(Saved data entries)
<<<<

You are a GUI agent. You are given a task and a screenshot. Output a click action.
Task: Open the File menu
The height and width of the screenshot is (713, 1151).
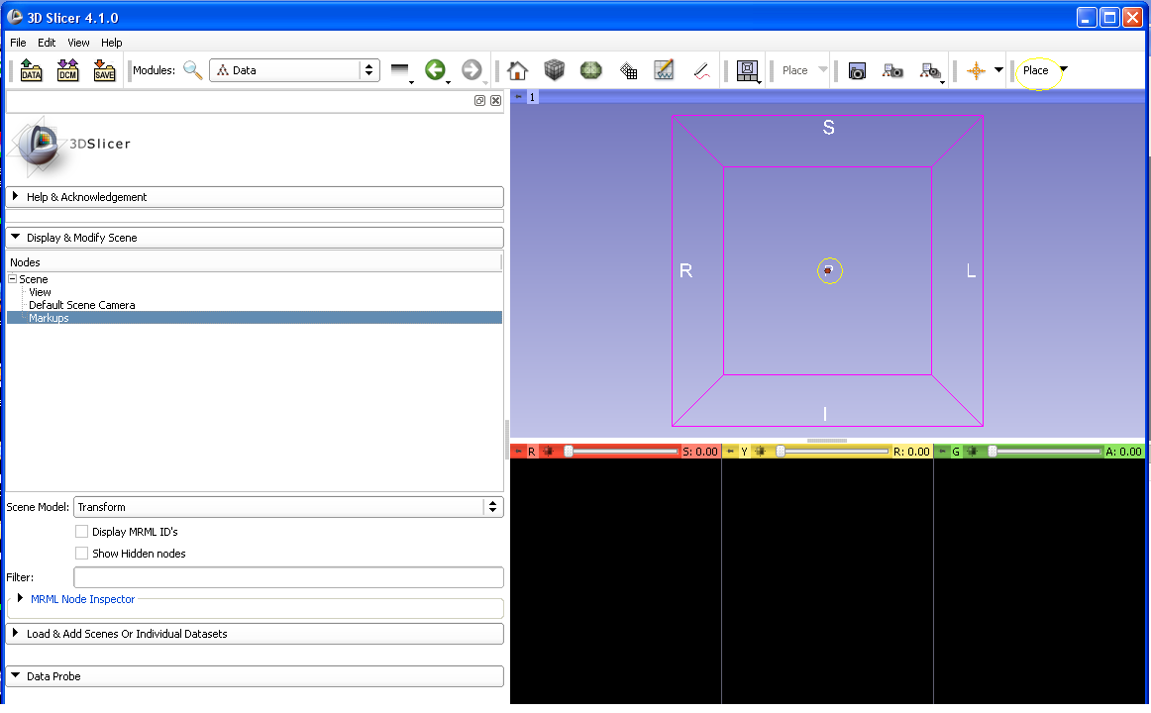click(x=18, y=43)
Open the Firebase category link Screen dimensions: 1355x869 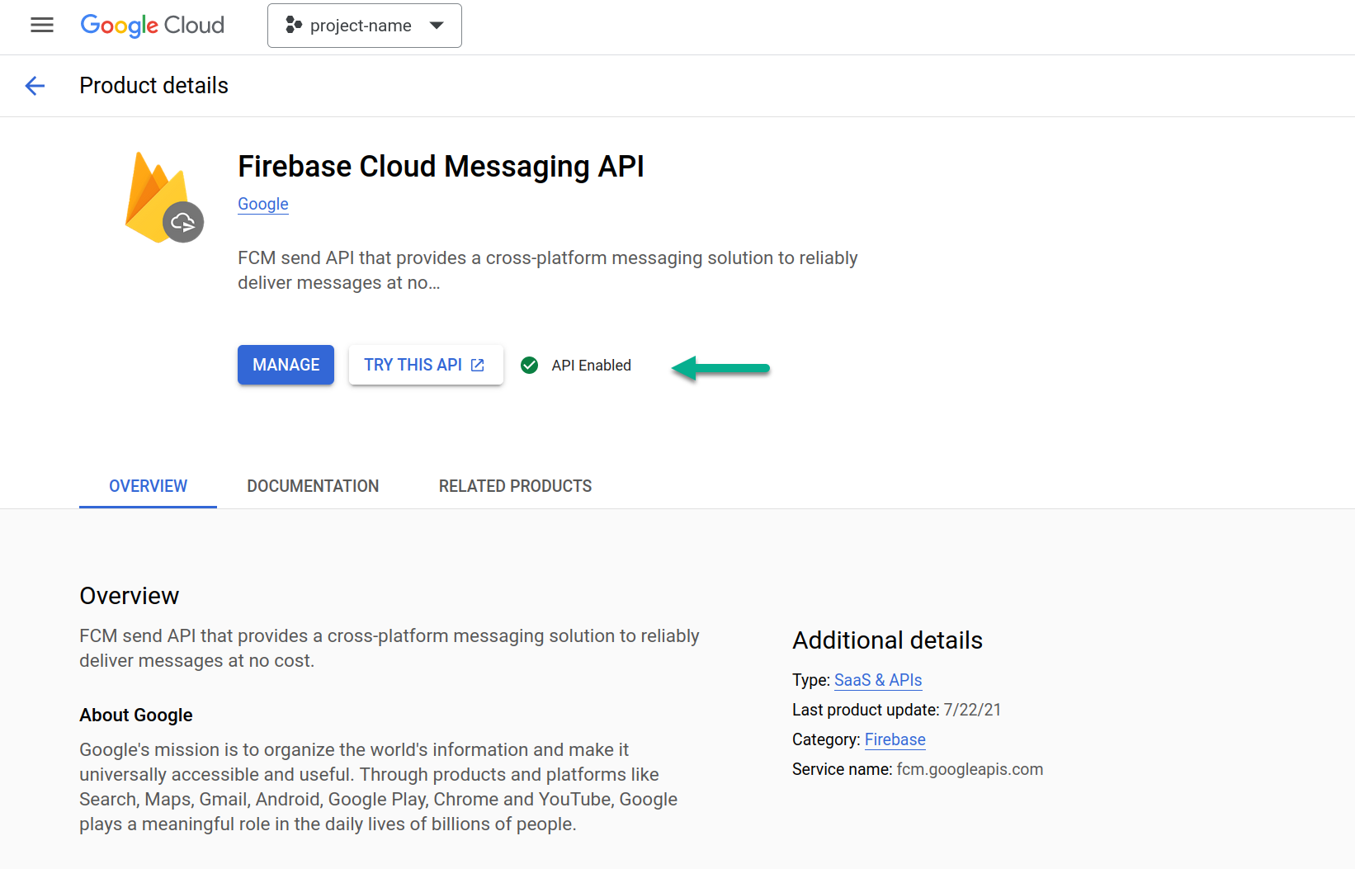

>>>>

* [PROBLEM]:
Because pictures are not wanted, give every entry above again exactly without them.

* [OUTPUT FOR THIS EXERCISE]:
You are a GUI agent. You are given a task and a screenshot. Output a click action.
Task: Open the File menu
The height and width of the screenshot is (713, 1151).
click(x=18, y=43)
Open the Firebase category link Screen dimensions: 1355x869 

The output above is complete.